### Görev A
Aşağıdaki okul korkusuyla ilgili metni iki cümleyle özetleyin.

### Metin parçası
═══

Okula Başladıktan Sonra Oluşan Korku: Kişilerin hayatındaki güvenilir

bir kurum olan yer okuldur. Okula karşı olan bu güven okuldaki eğitim öğretim durumuna göre öğretmenlerle yüksek düzeylere çıkarken alçak seviyelere de inebilmektedir.

Çocuk okula başlayınca üstüne giyim kuşamından söylediği sözlere, edindiği alışkanlıklardan tüm hayatına, aklında oluşturduğu ve kendisine idol olarak belirlediği kahramanlarına varıncaya kadar tüm durumu öğretmeni ile eşitler. Bu halin en fazla yükseldiği dönem ilkokul 1. ve 2. Sınıftır (Çetinkaya, 2004).

═══

Veri kümesi kayıtları

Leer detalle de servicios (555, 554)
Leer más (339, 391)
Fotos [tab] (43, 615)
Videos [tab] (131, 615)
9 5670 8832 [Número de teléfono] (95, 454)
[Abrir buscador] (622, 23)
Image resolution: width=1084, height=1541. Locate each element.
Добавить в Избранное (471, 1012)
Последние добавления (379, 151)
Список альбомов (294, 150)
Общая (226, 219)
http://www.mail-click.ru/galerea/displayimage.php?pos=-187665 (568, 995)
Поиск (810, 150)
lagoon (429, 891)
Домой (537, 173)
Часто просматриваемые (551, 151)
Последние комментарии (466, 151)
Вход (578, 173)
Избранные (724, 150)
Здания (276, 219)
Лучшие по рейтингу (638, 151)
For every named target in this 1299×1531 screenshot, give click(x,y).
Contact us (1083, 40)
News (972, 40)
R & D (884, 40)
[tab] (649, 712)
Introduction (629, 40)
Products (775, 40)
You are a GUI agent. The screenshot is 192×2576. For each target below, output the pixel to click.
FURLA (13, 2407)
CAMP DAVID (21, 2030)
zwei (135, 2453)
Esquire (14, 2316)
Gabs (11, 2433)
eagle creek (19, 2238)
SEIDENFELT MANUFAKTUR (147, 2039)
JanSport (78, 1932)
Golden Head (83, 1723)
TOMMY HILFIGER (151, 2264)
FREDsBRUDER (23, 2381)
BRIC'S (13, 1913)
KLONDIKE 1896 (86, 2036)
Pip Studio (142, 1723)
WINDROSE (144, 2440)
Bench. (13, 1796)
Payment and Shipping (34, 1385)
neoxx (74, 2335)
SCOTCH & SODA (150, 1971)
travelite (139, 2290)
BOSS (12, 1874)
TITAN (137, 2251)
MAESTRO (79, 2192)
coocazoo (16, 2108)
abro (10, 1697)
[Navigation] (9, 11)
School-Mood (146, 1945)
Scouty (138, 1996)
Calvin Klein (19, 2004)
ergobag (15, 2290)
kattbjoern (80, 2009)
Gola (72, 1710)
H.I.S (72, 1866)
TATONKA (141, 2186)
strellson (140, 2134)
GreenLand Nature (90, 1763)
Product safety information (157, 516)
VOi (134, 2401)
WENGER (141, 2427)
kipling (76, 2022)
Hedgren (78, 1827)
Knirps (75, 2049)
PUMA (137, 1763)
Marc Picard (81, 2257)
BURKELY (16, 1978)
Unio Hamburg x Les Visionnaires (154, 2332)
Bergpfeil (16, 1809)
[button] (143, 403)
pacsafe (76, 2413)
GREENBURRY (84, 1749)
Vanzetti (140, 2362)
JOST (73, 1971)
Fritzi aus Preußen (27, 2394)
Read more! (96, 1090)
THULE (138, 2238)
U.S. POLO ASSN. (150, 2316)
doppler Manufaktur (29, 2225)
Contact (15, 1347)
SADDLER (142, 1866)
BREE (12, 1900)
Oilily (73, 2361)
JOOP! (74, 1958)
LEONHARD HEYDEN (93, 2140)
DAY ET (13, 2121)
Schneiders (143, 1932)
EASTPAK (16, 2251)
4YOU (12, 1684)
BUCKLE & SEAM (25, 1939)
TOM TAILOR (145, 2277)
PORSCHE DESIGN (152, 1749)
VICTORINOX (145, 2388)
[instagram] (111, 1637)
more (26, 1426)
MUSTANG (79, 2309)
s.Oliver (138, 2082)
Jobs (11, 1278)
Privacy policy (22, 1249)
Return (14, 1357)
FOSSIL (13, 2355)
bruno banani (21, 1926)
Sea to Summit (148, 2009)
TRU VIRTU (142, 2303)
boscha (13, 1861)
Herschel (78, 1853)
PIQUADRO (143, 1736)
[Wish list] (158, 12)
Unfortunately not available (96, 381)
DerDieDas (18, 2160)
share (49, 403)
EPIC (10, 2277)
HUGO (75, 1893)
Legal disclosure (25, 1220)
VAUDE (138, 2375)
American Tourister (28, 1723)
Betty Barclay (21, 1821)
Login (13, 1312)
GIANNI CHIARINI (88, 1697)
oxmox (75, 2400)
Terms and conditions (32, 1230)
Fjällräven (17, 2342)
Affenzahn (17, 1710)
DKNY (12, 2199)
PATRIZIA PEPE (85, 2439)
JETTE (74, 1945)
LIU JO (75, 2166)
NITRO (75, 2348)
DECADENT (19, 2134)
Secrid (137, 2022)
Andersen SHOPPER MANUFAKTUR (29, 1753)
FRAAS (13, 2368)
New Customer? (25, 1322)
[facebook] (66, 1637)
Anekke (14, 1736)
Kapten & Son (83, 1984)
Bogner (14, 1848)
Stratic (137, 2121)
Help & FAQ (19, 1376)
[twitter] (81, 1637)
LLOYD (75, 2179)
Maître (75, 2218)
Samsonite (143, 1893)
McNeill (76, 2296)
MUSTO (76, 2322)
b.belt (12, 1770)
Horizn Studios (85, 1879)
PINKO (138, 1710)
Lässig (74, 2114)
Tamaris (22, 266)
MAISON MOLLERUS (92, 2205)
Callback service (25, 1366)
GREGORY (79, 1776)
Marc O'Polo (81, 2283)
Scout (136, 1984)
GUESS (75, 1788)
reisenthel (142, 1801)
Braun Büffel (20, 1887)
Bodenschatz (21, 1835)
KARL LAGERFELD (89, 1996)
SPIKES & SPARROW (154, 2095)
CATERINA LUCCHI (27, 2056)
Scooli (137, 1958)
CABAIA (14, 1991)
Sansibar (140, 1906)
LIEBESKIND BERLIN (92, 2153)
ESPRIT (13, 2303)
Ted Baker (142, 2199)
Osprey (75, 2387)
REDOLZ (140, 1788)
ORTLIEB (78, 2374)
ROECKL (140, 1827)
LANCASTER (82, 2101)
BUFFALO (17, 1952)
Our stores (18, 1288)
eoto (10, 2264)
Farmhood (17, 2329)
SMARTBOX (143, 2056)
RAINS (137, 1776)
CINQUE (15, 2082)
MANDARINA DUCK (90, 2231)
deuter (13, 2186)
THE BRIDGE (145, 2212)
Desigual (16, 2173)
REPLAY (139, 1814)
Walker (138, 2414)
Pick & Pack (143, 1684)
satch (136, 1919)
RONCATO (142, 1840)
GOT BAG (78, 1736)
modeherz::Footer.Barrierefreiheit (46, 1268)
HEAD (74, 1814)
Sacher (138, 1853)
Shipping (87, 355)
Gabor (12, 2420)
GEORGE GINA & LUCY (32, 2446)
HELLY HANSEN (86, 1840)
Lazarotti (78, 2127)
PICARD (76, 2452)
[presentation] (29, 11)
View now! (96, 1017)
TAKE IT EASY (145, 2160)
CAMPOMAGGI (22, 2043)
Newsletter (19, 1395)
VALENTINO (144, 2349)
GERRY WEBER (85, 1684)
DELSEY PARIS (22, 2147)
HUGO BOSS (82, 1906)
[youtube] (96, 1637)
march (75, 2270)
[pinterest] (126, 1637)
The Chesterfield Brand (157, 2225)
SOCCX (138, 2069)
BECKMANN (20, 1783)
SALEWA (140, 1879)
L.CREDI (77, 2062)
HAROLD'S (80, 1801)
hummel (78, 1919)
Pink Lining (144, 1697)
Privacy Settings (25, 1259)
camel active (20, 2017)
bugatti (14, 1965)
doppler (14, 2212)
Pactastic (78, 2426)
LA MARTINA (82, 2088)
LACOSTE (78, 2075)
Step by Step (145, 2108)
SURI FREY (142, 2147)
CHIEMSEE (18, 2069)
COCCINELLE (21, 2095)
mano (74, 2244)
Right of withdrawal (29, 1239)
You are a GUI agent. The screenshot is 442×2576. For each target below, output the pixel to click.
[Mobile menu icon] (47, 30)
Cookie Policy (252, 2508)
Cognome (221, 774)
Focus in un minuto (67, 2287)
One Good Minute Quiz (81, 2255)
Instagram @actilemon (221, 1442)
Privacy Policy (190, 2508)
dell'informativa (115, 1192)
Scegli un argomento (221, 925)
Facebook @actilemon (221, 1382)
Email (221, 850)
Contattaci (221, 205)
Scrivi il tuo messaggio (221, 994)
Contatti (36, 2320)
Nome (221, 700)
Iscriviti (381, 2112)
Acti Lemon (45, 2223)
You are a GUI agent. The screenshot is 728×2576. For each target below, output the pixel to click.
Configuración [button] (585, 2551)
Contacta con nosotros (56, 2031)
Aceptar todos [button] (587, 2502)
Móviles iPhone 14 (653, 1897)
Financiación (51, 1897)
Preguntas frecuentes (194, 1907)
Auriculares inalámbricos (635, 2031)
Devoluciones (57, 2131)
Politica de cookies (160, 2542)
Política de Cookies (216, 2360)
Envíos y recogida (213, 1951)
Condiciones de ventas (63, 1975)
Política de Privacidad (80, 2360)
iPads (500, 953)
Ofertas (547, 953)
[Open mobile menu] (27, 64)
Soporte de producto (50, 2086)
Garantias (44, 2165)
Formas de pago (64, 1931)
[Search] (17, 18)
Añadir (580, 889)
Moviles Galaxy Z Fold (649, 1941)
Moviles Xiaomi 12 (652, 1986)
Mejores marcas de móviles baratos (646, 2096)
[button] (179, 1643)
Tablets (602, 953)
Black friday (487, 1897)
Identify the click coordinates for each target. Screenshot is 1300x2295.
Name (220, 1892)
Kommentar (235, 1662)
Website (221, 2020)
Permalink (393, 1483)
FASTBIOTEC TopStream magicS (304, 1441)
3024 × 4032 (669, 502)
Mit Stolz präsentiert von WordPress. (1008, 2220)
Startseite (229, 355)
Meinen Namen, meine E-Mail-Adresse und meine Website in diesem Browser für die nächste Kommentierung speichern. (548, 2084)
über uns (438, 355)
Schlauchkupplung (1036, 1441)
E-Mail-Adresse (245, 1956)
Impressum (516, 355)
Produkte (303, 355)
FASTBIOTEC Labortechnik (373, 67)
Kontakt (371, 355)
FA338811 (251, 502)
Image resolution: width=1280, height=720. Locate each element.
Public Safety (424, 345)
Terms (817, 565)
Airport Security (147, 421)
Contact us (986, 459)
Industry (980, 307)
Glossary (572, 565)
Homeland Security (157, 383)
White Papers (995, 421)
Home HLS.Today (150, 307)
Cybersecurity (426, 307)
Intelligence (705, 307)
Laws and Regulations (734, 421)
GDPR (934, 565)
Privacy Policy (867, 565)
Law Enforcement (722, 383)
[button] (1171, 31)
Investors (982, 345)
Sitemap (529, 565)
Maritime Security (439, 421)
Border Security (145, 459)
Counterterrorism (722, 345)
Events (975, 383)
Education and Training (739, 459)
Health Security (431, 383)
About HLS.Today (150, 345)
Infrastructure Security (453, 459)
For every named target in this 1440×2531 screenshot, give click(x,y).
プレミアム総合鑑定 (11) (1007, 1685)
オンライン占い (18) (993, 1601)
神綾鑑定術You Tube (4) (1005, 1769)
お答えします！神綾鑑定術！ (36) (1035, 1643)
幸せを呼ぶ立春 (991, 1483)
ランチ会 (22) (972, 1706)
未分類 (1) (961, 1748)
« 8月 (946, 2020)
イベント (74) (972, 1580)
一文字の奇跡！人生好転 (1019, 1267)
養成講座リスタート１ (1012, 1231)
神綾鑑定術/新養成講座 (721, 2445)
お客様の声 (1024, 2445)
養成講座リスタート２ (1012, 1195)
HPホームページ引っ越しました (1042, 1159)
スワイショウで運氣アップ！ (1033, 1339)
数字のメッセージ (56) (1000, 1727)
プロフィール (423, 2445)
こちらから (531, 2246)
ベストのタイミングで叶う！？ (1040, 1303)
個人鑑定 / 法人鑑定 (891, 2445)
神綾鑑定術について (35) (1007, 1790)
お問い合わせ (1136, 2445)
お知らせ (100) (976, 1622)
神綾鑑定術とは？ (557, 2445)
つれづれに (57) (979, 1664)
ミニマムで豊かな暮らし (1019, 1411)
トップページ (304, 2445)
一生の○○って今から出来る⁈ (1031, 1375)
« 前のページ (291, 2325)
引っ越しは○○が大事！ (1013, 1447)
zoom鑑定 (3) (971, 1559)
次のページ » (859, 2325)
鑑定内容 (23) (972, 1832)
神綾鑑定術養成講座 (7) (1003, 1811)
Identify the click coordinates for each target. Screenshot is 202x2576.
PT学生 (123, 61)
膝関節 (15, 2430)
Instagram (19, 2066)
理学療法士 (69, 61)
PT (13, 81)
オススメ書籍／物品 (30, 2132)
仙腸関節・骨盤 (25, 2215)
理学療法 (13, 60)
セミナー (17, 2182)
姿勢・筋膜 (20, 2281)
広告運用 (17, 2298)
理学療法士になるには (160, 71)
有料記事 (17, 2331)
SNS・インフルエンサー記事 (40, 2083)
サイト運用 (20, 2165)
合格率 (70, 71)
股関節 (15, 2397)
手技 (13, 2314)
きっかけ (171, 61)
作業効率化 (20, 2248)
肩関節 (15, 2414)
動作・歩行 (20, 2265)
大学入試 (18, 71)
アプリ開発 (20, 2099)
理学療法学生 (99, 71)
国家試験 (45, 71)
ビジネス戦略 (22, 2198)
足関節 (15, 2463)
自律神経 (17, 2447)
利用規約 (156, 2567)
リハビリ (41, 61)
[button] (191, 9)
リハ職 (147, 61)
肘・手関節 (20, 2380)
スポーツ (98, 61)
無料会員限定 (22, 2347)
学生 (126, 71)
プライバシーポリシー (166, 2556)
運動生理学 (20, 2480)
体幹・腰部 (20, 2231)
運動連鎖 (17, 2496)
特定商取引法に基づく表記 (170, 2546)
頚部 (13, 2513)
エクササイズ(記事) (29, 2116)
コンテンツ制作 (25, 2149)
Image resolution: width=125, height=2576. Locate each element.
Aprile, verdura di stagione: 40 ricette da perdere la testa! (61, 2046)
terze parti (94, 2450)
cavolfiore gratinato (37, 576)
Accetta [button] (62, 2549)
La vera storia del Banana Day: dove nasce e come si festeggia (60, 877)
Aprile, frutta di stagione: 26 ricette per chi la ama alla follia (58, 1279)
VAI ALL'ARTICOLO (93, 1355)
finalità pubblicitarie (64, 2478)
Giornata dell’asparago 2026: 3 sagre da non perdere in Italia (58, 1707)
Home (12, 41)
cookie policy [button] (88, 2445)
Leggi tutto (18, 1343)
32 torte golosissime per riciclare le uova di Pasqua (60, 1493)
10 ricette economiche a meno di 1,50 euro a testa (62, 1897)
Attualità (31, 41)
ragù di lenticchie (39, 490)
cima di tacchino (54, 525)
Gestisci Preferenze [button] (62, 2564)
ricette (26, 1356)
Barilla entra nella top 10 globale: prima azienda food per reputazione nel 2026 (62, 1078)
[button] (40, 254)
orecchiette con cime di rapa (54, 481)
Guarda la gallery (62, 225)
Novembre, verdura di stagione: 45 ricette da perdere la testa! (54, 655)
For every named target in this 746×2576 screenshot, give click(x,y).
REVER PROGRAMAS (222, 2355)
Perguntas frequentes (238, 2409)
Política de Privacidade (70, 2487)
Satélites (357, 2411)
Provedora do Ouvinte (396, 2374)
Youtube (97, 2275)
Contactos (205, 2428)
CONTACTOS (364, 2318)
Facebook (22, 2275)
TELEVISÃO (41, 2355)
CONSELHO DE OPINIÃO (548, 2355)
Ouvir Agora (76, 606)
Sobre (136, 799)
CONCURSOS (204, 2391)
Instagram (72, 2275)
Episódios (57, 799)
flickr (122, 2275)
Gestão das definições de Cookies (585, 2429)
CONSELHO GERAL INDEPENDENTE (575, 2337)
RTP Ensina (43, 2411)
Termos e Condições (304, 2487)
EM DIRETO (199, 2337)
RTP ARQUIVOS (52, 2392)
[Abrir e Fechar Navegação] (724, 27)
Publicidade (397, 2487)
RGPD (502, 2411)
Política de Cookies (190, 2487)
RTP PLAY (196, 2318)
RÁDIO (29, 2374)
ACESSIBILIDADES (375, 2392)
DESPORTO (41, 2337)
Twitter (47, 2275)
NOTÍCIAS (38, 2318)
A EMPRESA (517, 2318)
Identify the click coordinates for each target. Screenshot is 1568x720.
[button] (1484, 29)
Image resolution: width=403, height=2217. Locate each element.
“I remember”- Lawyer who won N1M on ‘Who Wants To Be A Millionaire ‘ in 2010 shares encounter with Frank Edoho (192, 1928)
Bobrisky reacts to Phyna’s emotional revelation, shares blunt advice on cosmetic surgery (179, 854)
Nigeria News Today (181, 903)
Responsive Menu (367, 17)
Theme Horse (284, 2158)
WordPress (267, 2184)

═══

### Görev B
Kayıtlarda "cavolfiore gratinato (37, 576)" içeren satırdan başlayıp "finalità pubblicitarie (64, 2478)" içeren satırda biten satırları, iki uç dahil, aynen yazın.

### Yanıt A
Okul, kişilerin hayatında güvenilir bir kurumdur ve ona duyulan güven, okuldaki eğitim öğretim durumuna göre öğretmenlerle yükselip alçalabilir. Okula başlayan çocuk, giyiminden sözlerine, alışkanlıklarından idol edindiği kahramanlara kadar her şeyi öğretmeniyle eşitler; bu durum en çok ilkokul 1. ve 2. sınıfta görülür.

### Yanıt B
cavolfiore gratinato (37, 576)
Accetta [button] (62, 2549)
La vera storia del Banana Day: dove nasce e come si festeggia (60, 877)
Aprile, frutta di stagione: 26 ricette per chi la ama alla follia (58, 1279)
VAI ALL'ARTICOLO (93, 1355)
finalità pubblicitarie (64, 2478)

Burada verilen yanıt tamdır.